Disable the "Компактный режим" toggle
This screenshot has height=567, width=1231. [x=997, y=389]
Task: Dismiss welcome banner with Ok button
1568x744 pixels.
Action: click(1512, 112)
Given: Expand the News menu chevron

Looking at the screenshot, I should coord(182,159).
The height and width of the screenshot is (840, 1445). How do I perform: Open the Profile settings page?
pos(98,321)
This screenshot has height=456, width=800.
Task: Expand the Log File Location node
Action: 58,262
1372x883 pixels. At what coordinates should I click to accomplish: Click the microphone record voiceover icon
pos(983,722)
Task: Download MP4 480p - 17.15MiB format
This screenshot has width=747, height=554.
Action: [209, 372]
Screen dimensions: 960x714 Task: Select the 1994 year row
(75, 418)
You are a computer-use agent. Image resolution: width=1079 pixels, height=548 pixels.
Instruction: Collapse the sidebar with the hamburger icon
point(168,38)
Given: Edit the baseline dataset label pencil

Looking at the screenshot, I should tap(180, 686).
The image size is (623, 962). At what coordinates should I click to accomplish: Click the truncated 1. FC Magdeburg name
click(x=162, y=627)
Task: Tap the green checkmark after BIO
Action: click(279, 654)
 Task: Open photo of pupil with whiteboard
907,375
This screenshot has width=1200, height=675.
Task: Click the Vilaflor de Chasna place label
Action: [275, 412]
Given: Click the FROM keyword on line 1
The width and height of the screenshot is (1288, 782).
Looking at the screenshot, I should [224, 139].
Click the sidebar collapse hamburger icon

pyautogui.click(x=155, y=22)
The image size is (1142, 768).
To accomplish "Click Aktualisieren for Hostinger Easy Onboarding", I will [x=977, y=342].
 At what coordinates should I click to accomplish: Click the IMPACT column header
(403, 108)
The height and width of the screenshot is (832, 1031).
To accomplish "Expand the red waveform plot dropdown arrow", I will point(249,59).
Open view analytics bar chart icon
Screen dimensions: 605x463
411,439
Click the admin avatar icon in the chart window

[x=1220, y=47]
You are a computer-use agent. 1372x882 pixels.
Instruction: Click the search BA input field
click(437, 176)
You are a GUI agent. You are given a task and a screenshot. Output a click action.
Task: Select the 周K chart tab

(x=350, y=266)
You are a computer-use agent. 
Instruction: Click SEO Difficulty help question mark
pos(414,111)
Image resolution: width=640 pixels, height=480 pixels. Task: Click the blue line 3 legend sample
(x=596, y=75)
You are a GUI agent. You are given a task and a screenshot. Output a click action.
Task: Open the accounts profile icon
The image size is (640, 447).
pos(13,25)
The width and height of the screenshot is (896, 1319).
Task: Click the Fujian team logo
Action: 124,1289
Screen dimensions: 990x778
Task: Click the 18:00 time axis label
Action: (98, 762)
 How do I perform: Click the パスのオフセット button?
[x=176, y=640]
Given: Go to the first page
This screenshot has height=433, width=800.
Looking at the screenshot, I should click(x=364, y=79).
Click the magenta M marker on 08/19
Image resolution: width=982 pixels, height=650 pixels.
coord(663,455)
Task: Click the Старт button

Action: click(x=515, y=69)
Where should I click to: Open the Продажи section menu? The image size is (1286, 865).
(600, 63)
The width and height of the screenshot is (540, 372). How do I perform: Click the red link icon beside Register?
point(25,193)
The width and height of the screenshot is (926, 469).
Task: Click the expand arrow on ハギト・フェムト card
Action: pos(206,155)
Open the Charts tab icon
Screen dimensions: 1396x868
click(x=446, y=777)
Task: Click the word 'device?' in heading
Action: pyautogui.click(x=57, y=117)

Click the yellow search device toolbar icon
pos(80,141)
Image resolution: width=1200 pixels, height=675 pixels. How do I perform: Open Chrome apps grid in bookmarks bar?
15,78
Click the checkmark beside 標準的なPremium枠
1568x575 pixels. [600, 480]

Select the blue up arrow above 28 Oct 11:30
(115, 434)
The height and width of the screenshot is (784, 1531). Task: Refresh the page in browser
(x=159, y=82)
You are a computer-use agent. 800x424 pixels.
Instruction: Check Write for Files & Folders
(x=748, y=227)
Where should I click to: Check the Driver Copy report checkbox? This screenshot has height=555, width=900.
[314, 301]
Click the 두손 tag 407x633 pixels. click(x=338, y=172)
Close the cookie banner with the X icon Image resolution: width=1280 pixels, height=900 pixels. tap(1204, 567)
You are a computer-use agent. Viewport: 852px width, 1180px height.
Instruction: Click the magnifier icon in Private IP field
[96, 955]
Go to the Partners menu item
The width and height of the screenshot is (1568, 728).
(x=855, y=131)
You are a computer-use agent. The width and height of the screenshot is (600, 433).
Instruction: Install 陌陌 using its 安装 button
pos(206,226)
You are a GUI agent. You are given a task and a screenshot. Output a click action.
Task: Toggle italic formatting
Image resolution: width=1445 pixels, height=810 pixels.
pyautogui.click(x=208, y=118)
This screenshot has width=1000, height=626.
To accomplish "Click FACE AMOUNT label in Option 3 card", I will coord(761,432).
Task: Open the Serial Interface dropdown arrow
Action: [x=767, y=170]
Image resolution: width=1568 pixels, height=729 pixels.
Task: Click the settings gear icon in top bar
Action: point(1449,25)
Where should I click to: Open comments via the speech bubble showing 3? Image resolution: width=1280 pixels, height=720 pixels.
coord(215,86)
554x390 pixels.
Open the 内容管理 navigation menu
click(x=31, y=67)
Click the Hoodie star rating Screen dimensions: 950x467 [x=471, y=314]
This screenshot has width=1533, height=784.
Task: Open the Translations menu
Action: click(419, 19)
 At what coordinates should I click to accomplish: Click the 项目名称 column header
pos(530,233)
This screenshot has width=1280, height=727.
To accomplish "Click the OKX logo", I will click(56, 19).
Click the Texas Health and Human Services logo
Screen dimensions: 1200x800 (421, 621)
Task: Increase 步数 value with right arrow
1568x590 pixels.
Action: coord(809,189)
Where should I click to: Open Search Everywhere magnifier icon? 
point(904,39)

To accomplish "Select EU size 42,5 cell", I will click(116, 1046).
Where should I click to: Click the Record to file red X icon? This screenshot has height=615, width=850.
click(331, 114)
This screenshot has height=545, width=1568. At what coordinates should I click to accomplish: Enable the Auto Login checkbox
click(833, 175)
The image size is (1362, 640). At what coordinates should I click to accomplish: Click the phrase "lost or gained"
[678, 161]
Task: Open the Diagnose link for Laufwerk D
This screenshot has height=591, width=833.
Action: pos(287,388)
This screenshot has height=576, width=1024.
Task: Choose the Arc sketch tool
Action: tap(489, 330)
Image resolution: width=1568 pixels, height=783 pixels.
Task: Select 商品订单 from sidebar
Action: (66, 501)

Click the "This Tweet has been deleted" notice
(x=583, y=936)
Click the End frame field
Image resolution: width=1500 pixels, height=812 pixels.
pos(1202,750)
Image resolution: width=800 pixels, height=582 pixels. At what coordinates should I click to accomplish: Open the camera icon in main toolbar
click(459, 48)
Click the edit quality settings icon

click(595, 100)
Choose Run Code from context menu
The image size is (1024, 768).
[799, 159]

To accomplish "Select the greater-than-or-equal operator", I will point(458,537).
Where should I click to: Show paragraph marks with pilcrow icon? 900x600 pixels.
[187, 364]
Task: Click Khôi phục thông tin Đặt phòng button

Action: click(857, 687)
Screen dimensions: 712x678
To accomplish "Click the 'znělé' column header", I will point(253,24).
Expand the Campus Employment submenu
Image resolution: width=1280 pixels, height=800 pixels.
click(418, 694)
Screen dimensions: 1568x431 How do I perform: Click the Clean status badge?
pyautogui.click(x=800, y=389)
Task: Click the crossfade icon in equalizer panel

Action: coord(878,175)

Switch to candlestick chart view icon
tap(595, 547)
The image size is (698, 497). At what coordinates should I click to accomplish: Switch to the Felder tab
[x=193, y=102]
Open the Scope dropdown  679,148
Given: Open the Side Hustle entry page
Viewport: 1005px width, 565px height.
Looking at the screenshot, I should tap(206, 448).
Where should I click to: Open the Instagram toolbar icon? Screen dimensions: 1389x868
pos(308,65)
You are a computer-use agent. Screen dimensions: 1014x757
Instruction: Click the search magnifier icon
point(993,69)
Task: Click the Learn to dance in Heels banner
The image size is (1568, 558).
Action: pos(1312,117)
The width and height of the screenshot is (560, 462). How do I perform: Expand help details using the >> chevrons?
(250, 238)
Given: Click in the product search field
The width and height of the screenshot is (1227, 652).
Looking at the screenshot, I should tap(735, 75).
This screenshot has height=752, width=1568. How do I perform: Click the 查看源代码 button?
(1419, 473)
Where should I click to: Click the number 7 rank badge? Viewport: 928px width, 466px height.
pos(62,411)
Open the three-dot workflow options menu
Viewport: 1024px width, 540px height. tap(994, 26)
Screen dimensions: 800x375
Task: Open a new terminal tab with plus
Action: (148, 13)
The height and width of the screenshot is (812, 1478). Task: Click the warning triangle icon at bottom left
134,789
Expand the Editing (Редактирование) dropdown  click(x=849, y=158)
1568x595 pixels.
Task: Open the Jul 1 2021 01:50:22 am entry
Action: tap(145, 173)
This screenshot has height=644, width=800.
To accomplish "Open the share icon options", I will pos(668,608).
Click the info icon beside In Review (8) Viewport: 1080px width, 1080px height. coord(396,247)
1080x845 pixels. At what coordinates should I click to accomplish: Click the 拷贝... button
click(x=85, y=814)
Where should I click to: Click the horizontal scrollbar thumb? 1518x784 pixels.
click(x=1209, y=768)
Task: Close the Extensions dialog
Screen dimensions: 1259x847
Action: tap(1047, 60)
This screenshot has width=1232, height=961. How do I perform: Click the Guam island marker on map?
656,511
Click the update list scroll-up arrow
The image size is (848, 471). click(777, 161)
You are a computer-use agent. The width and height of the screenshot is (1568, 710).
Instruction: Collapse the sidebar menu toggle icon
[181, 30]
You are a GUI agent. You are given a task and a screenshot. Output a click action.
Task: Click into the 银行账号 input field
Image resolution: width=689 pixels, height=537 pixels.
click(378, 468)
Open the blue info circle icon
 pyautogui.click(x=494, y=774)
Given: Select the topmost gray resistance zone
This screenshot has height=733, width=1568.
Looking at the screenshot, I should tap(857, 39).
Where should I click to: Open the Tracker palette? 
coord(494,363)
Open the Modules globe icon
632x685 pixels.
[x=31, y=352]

#### [What needs to be done]
From the lines above, copy those that contain the word "Close".

#### [Solution to the exercise]
Close the cookie banner with the X icon Image resolution: width=1280 pixels, height=900 pixels. tap(1204, 567)
Task: Close the Extensions dialog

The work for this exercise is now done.